----- DATA SUPPLIED -----

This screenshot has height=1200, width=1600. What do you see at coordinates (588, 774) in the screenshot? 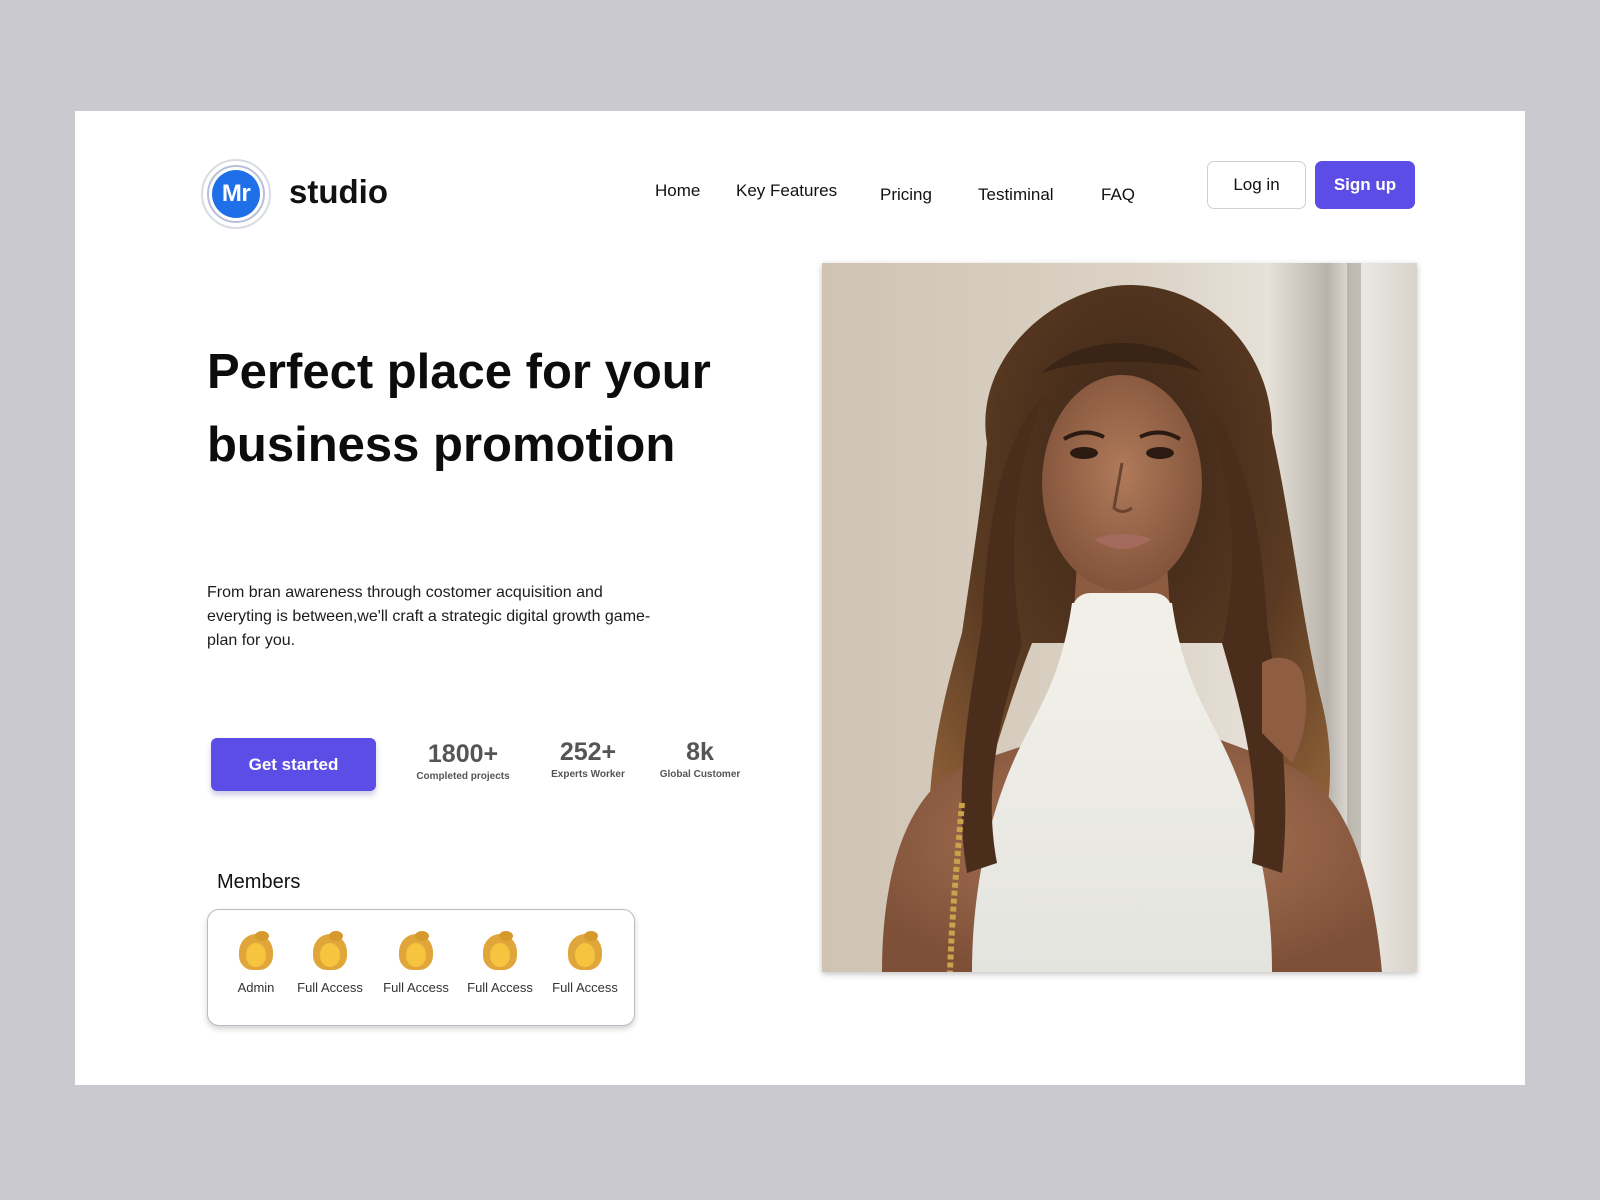
I see `stat-label: Experts Worker` at bounding box center [588, 774].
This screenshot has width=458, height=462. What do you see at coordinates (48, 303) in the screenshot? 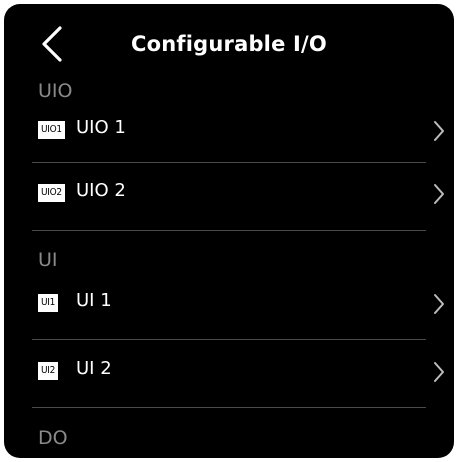
I see `ui1-tag: UI1` at bounding box center [48, 303].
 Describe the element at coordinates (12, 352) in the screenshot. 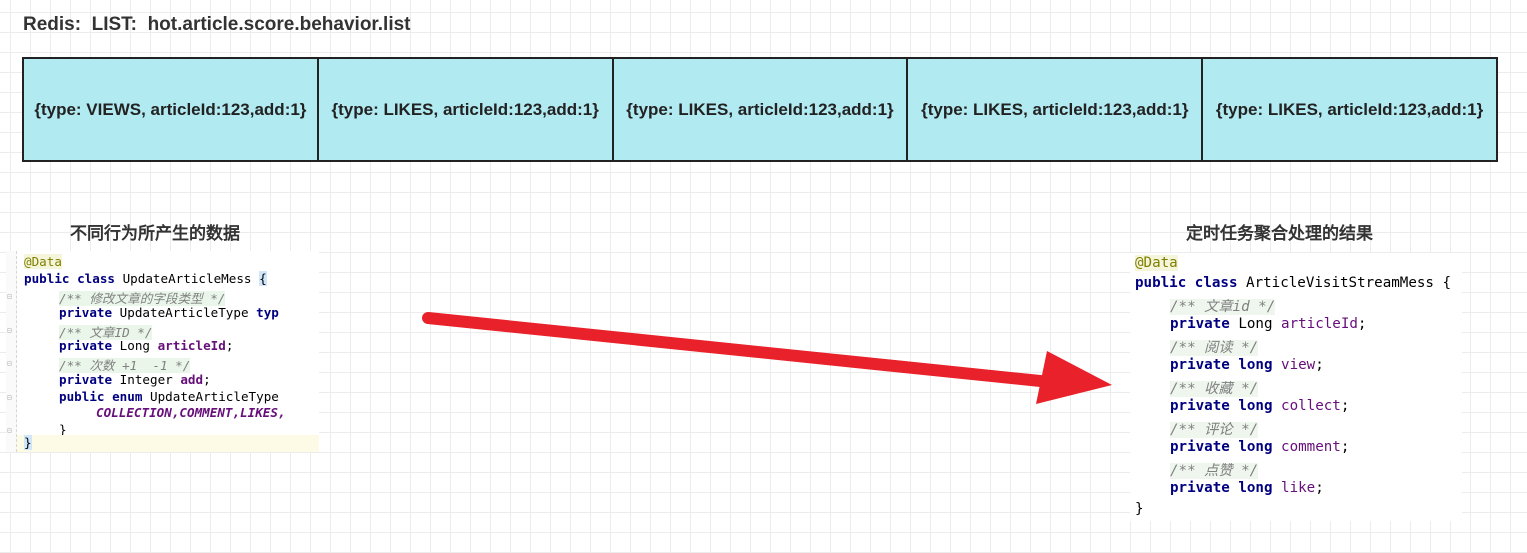

I see `editor-gutter: ⊟ ⊟ ⊟ ⊟ ⊟` at that location.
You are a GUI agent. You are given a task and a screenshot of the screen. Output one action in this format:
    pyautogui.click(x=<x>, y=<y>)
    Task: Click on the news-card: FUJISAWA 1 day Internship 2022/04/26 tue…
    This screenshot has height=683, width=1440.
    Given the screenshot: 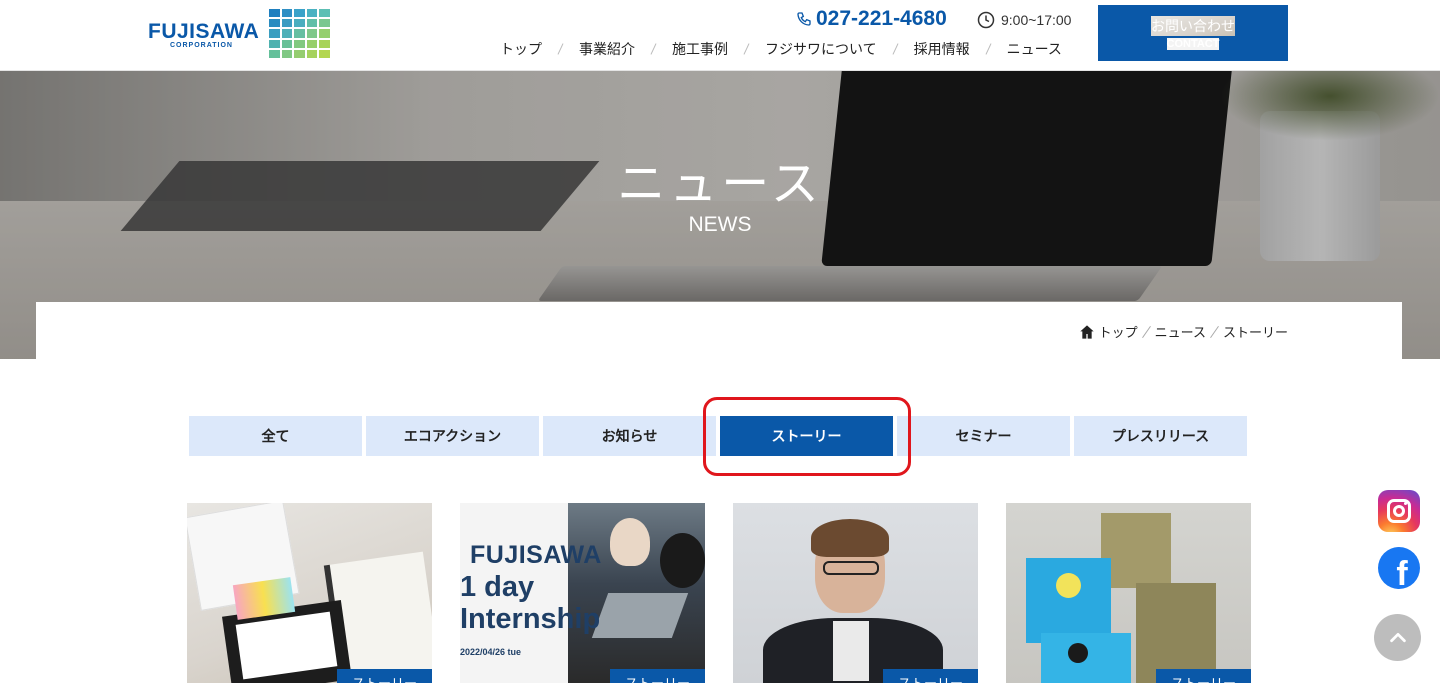 What is the action you would take?
    pyautogui.click(x=582, y=593)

-----

WORK TASK: Repeat the lines above word for word, starting with the line that contains "Describe the element" and continuing through the line that contains "at that location.". Leave out the pictures.

SOLUTION BELOW:
 Describe the element at coordinates (12, 352) in the screenshot. 

I see `editor-gutter: ⊟ ⊟ ⊟ ⊟ ⊟` at that location.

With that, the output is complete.